ほのか

17歳の瞳に映る世界のほのかのレビュー・感想・評価

17歳の瞳に映る世界(2020年製作の映画)
3.9
制作総指揮にバリージェンキンスいてるやん!!キャストロールで彼の名前見つけた瞬間が1番テンション上がった。バリージェンキンスが関わってると思うとすべて、すべて納得がいってしまう映画。この人がつくる作品の空気感、ほんまにすき。リズム感や色合いや香りだけで泣いてしまいそうになる。











⚠️ネタバレしとる



この映画はオータムの話で彼女に起こった出来事と従兄弟との旅の話だけど、オータムが自身を語らないのは、彼女が概念でもあるからかなって、そんな感じがしました。
この道を選ぶとわかってるから強いる男たち、選ばされてしまったけど結局選んだのは自分だから何も言えなくて、とにかくこの柵から逃れたい一心で考えることをやめてしまった女の子、なんだろうなと私は思ったけど、観る人によって掴むところが全く変わっててもむしろそれが良いことで、自分自身を投影できる余白をたくさん作ってるんやなあって思った。
気持ちが溢れてしまうところだけが個性でてたと思う。ぼんやりしてたこれまでの道がはっきりする感じ。なにも話さないのは自分を守るため。これ以上壊れないため。始めから終わりまでずっとギリギリで、たぶんそれはこのお話が終わった後も解決してない。

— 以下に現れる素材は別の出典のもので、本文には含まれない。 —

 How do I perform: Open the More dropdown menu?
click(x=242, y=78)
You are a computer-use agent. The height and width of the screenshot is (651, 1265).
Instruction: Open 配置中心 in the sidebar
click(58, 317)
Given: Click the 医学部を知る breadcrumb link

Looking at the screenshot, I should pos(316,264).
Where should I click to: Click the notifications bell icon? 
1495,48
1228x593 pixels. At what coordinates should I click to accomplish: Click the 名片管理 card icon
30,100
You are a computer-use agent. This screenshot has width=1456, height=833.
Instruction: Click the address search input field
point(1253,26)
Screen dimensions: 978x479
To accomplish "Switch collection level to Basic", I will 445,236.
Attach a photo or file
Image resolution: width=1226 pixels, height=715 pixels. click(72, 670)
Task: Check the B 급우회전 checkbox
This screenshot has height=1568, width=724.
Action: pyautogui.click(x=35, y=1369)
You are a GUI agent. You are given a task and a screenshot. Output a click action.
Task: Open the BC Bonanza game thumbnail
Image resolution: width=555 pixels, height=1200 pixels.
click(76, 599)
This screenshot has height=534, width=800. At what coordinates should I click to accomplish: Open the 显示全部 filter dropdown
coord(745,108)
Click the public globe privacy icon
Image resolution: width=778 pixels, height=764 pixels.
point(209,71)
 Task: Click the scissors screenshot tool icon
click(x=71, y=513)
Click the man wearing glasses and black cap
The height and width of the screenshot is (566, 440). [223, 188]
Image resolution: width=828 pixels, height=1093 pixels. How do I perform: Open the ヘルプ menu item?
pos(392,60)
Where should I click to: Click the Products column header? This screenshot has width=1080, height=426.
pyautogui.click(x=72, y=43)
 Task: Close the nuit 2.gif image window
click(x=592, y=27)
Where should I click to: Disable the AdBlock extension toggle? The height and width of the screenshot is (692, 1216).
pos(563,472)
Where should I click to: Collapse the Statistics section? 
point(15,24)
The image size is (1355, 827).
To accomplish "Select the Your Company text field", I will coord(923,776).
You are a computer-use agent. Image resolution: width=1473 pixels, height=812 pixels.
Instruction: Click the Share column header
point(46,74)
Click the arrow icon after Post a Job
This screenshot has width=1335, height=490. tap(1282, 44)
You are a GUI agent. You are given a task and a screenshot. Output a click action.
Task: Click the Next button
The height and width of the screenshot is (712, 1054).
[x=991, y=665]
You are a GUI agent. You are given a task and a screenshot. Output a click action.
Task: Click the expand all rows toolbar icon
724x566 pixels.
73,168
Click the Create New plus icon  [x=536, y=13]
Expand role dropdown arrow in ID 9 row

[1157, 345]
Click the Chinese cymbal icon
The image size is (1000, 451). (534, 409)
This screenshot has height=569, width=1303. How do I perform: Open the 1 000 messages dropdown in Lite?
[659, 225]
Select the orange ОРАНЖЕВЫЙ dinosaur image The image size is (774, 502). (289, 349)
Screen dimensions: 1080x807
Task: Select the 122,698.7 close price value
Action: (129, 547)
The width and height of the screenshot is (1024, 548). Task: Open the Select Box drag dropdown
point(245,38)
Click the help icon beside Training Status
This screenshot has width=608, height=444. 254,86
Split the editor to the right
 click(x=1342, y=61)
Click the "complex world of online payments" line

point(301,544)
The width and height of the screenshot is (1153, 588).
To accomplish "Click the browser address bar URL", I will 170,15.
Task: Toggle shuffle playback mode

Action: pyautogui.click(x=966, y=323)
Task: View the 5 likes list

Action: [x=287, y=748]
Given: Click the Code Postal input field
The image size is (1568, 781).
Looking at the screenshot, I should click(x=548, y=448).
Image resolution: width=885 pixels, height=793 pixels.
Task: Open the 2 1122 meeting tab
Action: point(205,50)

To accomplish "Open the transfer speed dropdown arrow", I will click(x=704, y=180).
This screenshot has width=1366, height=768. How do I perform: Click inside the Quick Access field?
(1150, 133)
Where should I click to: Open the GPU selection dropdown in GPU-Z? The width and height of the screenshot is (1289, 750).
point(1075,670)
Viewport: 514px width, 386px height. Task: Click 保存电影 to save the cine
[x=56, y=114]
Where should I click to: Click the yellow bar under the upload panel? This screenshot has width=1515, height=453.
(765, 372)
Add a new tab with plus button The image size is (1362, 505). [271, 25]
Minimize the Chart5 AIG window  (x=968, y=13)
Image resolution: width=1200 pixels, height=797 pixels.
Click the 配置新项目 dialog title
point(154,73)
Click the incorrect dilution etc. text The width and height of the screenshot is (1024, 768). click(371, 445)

と、いうか。キャラクターのあれそれを明かしていくことお話が進んでいくんかなと思ったけどそれがほとんどなかったのまじですごい。ここまでキャラクターの個性を削って削ってほんまに最低限の情報だけを残して、あとは明かさなくても、飽きる瞬間が全くなく釘付けになってしまう映画ができるのか……。


スカイラーほんまなにもん??優しさとか、そんなん生ぬるいな。彼女自身の絆されやすさもあるけど自分だったかもしれない、の恐怖ゆえっていうのもあるかな。
オータムは地獄の淵にいて、彼女ひとりだったらそのまま堕ちてしまっていたかもしれなくて、でもそれを目の当たりにしたスカイラーにも引き上げるだけの知恵も力も財力もないからただ彼女を淵に留めるためにオータムの手を引いて、渡り終わるまでただ側にいた感じ。ひとりで居ることを許さず、居させることを恐れ、寄り添ってたんかな。
あの瞬間、思い出すだけで鼻の奥がツーンとする。オータムがスカイラーを見つけて、指を絡めた瞬間。ほんまに悪循環の極みみたいな行動の末で、何もかもが間違ってると思うけど何に怒ればいいんかもわからんくて、ただあの瞬間を受け入れるしかないの辛かった……。
(やけど画は美しいんやから参った。)



NYに出てきて、誰しもに不信感を抱いてしまう場面、辛いほどわかってしまう!誰も自分を見てないって冷静になればわかるんやけど、なんか見下されてる気がする。お願いやから興味を持たないでほしい……無関心でいてほしい無機物だと思ってほしい……、やけど助けてほしいし受け入れてほしい…。